MADAME DE MOTTEVILLE

Mme de Motteville.

Son origine, sa position, son caractère.
- Les diverses parties de

Ce qu'elle a vu et ce qu'elle ne dit pas. l'œuvre, la couleur, le style.

Il y eut parmi les successeurs de Ronsard (je dis successeurs, et non disciples),un poète du nom de Bertaut, qui plut à Marie de Médicis, fut choisi par elle pour être son aumônier, et enfin élevé à l'épiscopat. Parmi les gens de lettres qui avaient quelque tenue, ces fortunes n'étaient pas rares. On commençait par quelque bénéfice, comme Desportes, on finissait par un évêché.
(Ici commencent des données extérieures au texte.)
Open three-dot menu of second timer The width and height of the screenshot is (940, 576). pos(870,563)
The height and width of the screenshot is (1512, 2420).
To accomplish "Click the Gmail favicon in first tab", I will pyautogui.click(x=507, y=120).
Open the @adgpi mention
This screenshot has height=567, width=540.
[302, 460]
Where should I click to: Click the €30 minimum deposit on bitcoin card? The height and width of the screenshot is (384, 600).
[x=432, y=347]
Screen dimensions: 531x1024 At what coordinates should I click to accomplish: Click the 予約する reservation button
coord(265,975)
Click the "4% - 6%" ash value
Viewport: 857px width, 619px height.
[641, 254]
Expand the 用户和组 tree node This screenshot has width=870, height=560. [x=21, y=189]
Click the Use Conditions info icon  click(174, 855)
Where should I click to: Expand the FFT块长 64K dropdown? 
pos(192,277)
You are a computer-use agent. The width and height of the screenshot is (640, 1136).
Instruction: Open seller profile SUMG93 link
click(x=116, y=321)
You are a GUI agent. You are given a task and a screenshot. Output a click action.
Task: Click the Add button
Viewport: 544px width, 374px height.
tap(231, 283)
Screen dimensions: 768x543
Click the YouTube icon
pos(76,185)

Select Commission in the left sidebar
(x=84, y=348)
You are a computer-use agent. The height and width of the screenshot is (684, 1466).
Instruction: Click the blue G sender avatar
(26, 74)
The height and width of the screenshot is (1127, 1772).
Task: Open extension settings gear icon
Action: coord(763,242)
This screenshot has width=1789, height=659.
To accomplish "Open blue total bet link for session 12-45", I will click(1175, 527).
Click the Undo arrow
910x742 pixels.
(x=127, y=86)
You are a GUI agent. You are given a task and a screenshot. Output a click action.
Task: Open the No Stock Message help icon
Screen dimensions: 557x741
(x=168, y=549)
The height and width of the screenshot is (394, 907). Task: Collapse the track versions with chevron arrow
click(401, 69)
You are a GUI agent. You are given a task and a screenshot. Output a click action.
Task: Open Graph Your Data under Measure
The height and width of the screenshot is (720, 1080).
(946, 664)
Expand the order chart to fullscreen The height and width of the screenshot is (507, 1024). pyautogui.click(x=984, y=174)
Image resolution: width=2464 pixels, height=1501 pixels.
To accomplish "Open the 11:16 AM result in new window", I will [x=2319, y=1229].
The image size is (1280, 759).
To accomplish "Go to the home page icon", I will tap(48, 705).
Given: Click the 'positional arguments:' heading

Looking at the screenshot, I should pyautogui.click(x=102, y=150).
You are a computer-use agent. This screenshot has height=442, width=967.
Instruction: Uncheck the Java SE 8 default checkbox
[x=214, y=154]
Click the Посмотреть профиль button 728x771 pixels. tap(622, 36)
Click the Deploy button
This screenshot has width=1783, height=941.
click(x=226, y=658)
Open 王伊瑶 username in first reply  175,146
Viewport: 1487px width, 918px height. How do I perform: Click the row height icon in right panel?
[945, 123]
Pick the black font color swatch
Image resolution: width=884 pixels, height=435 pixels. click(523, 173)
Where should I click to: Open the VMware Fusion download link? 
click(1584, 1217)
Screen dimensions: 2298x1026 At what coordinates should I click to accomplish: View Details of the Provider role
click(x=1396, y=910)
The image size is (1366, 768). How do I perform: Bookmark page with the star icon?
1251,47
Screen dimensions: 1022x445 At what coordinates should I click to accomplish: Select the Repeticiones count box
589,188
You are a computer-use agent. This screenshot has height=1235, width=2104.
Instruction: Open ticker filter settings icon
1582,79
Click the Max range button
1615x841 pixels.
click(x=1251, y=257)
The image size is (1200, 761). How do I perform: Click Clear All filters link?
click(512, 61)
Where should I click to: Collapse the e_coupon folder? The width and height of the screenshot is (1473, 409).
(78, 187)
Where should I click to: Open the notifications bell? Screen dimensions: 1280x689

Godeau, le nain de Julie, fut évêque; l'érudit Huetle fut aussi, Balzac l'eût été s'il n'eut pas eu l'esprit si rogue; c'est peut-être Boileau aidé de Molière qui a empêché Cotin de l'être. Ce Bertaut, dont il ne reste que quatre jolis vers, d'un tour tendre, est mentionné en passant par Boileau: il paraît que la chute de Ronsard le rendit plus retenu.

Ce poète orgueilleux trébuché de si haut

Rendit plus retenus Desportes et Bertaut.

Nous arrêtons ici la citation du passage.